San Franciscans went to the polls yesterday, and now, the results for 6 city ballot measures are in — or at least as close to "in" as they can be, with some ballots still being processed by the Department of Elections.

As of Wednesday morning, it appears that all the city's 2019 ballot measures, save for Prop. C, are set to pass. But it will be a very close call for Prop. D, which requires a two-thirds supermajority to pass and is currently clocking exactly 66.66% of the vote. Here's a full lineup of each ballot measure and how it performed. 

For current figures on yesterday's political races, including Mayor, District Attorney and District 5 Supervisor, check out our post on election results. 

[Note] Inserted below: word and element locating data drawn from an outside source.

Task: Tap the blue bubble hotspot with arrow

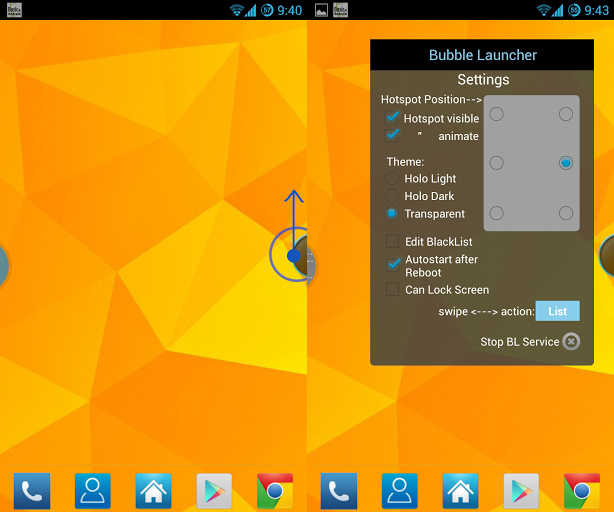Action: pos(293,256)
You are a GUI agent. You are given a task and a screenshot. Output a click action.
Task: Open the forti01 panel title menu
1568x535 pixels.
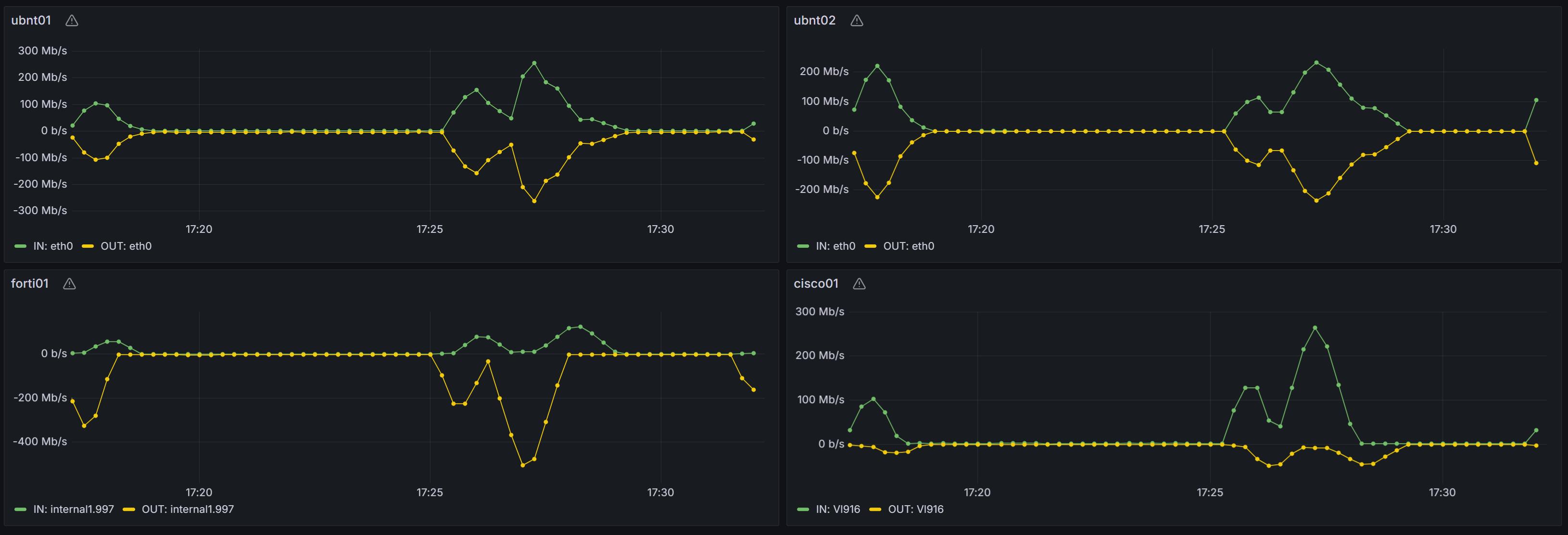[x=29, y=284]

Measures That Are Likely to Pass

Percentages indicate the percentage of voters voting yes.

Proposition A (69.46%) – A $600 million affordable housing bond to finance the construction, development, acquisition, and preservation of housing affordable to extremely-low, low and middle-income households through programs that prioritize vulnerable populations such as the city's working families, veterans, seniors or persons with disabilities.

"We are in a housing crisis that is pushing out our low- and middle-income residents and we desperately need more affordable housing," Mayor London Breed said in front of City Hall in July. "Our $600 million affordable housing bond is key to getting these projects funded and built."

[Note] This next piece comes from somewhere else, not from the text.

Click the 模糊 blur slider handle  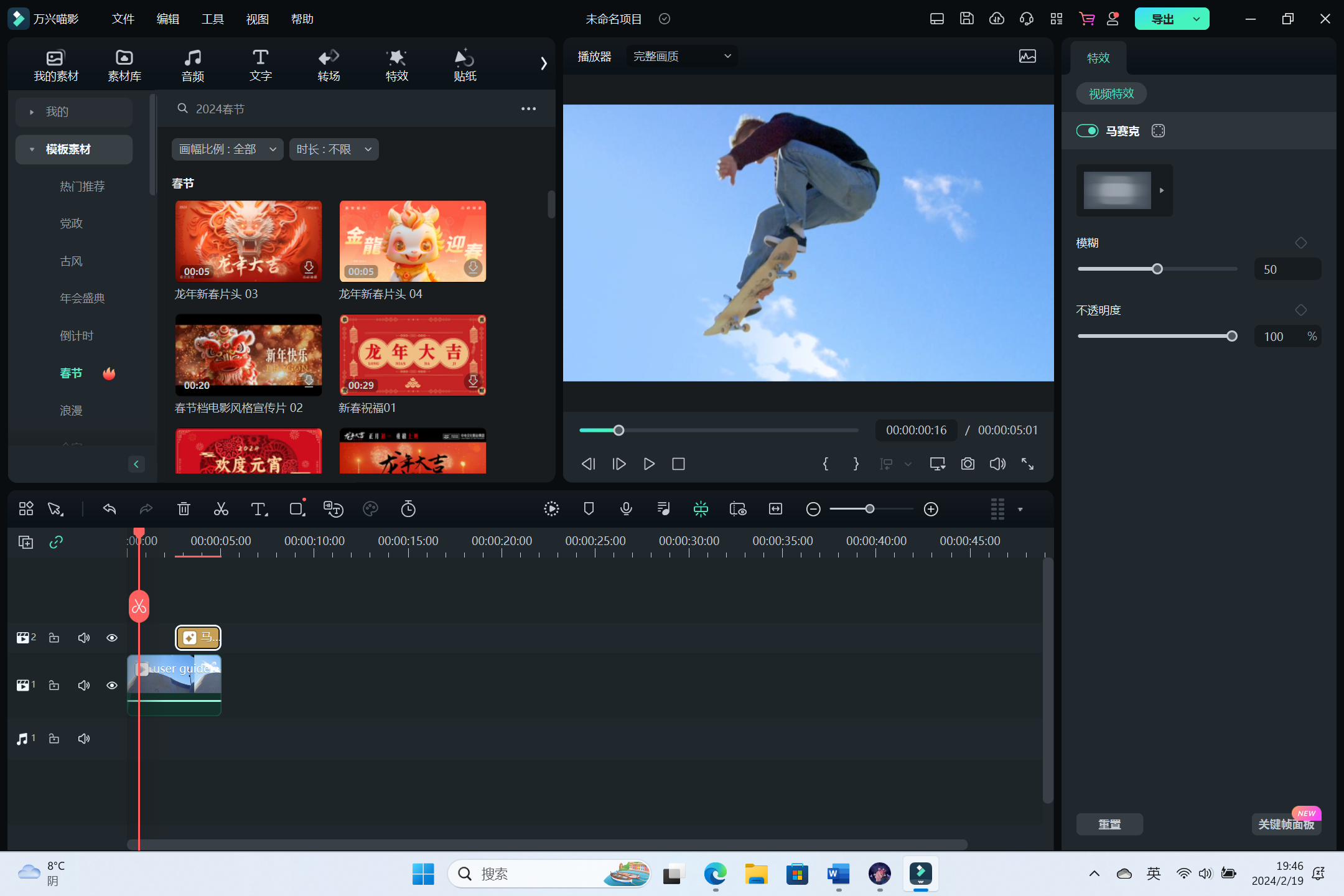pos(1157,269)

Prop A. also requires a two-thirds supermajority to pass.

Proposition B (76.39%) – A measure to change the name of the city's Department of Aging and Adult Services to the Department of Disability and Aging Services.

Photo: Walk SF/Twitter

Proposition D (66.66%) –  Prop. D will establish new taxes on ride-hailing companies like Uber and Lyft, as well as driverless-vehicle companies, to fund Muni, pedestrian improvements and bicycle improvements, according to its supporter, Walk SF.

Shared rides will face a 1.5% tax, while private rides will incur a 3.25% business tax, until November 5, 2045. The tax could raise as much as $30-35 million to improve bike lanes, sidewalks and Muni. 

Proposition E (74.47%) – Prop E. will rezone lots across the city to allow for the development of affordable housing for teachers and families, according to the campaign. 

Proposition F (76.52%) – Prop. F aims to establish new restrictions on campaign contributions to local elected officials and candidates, as well as to apply new disclaimer requirements to campaign advertisements.

Measure That Failed

Percentages indicate the percentage of voters voting no.

Proposition C (80.45%) – Prop. C would have overturned a law passed by the Board of Supervisors earlier this year, which suspended the sale of electronic cigarettes until they receive FDA authorization. It would also have created new regulations on the sale, manufacture, distribution as well as advertising of electronic cigarettes in the city.

SF-based electronic cigarette maker Juul Labs, once a sponsor of the ballot measure, withdrew its initially strong support about a month ago.

“We must reset the vapor category by earning the trust of society and working cooperatively with regulators, policymakers, and stakeholders to combat underage use, while providing an alternative to adult smokers," Juul CEO K.C. Crosthwaite said in a statement.


All results are provisional and await final certification by the Department of Elections. We'll keep readers updated as more results roll in.